SOURCE TEXT:
Why economics and business? Because economics and business inform the proper allocation of resources, most notable of which is human resources. Also critical are natural resources and their relative costs.

Why geography? Because energy production takes up space. The proximity to users, to transportation and distribution as well as the fundamental value of the developed property for other uses all play roles. Weather, especially regarding hurricanes and sea ice play roles too.

Why geology? Fukushima is the poster child for this one, but geology also plays a key role in siting nuclear waste disposal, storage of liquid and gaseous energy and the extraction of hydrocarbons.

Why physics and chemistry? The laws of nature are on full display regardless of how energy is produced, be it hydroelectric; steam turbines; gas or oil powered engines and turbines; wind turbines or solar panels—no matter what the energy source, be it falling water, hydrocarbons, wind, nuclear fission, solar or biomass. Physical and chemical characteristics set the parameters that drive business and political decisions.

JOBS:
a: Set down the passage on why energy draws on economics, geography, geology, physics and chemistry, word for word and in full.
b: Please rewrite the rows between the line holding "Dealer Login (950, 49)" and the line holding "610-258-3651 (990, 2485)", inclusive, as a JSON list of strings with one string per line and no blank lines.

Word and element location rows

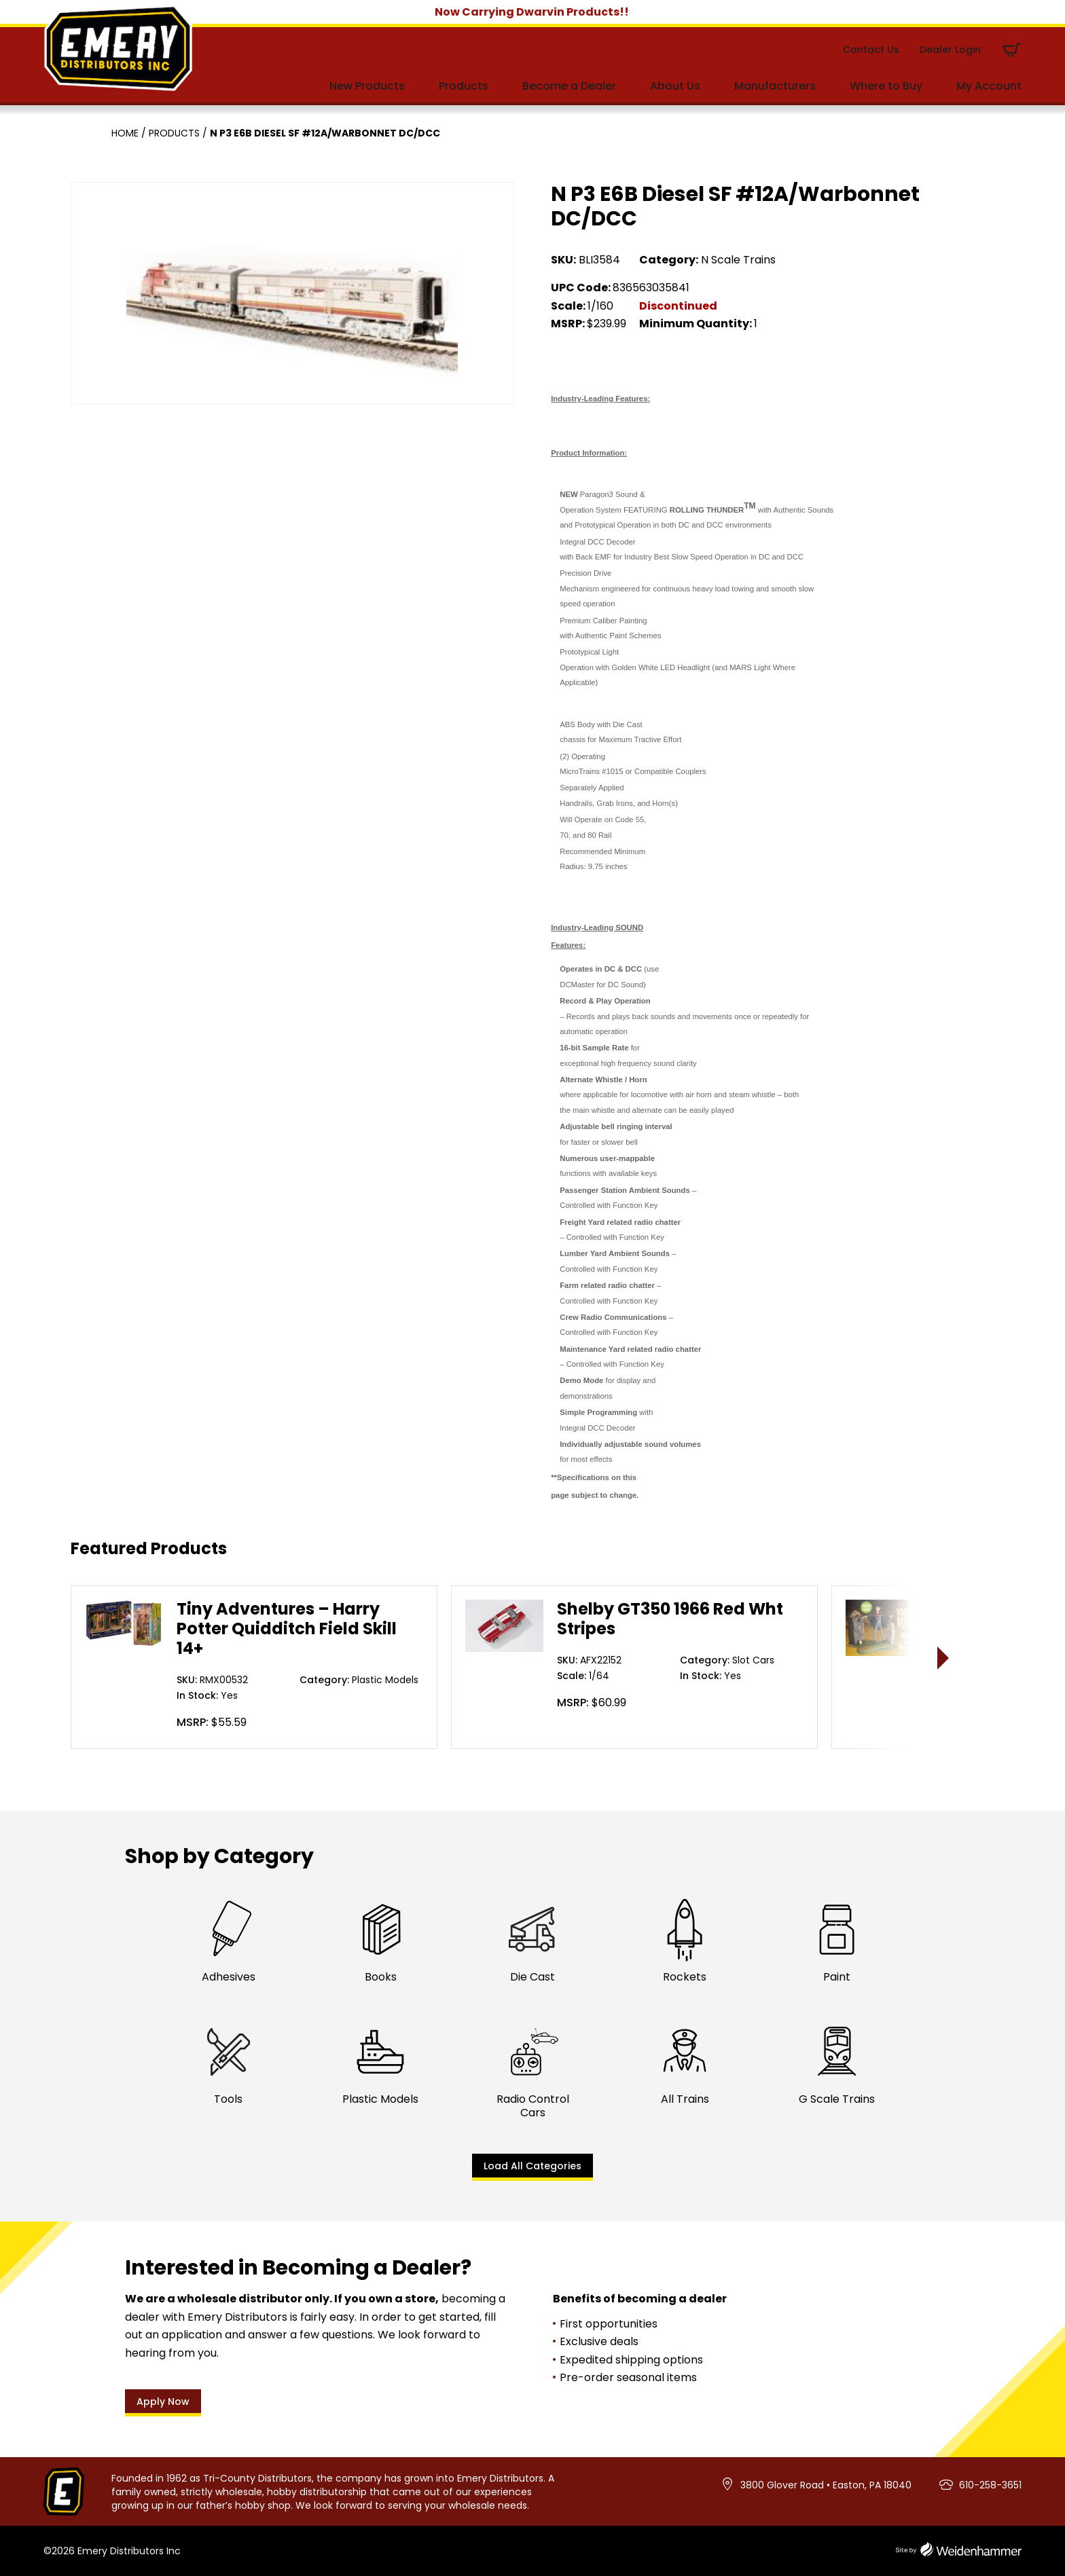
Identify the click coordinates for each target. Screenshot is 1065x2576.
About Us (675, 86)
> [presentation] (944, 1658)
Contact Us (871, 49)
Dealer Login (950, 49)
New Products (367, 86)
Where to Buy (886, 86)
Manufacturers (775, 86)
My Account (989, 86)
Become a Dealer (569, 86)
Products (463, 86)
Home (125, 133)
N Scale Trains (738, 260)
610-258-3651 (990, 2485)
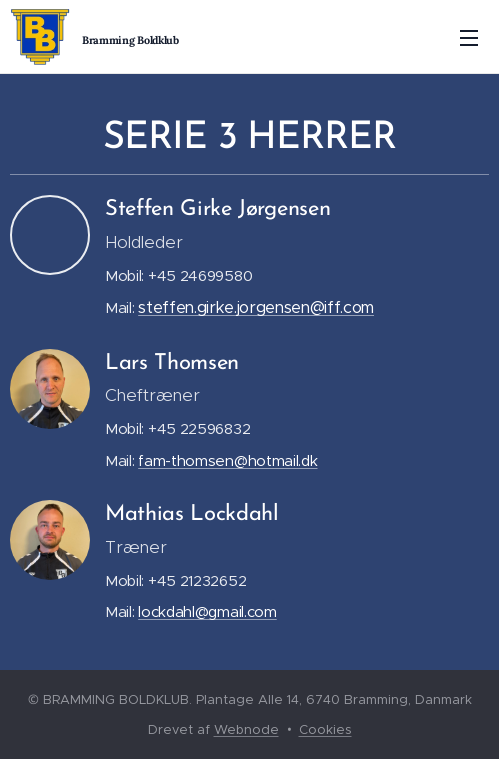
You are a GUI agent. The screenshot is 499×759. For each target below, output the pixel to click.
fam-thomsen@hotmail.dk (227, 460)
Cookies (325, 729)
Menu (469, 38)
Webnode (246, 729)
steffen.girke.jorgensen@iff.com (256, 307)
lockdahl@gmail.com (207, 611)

ANSWERS FOR THE TASKS:
a:
Why economics and business? Because economics and business inform the proper allocation of resources, most notable of which is human resources. Also critical are natural resources and their relative costs.

Why geography? Because energy production takes up space. The proximity to users, to transportation and distribution as well as the fundamental value of the developed property for other uses all play roles. Weather, especially regarding hurricanes and sea ice play roles too.

Why geology? Fukushima is the poster child for this one, but geology also plays a key role in siting nuclear waste disposal, storage of liquid and gaseous energy and the extraction of hydrocarbons.

Why physics and chemistry? The laws of nature are on full display regardless of how energy is produced, be it hydroelectric; steam turbines; gas or oil powered engines and turbines; wind turbines or solar panels—no matter what the energy source, be it falling water, hydrocarbons, wind, nuclear fission, solar or biomass. Physical and chemical characteristics set the parameters that drive business and political decisions.

b:
[
  "Dealer Login (950, 49)",
  "New Products (367, 86)",
  "Where to Buy (886, 86)",
  "Manufacturers (775, 86)",
  "My Account (989, 86)",
  "Become a Dealer (569, 86)",
  "Products (463, 86)",
  "Home (125, 133)",
  "N Scale Trains (738, 260)",
  "610-258-3651 (990, 2485)"
]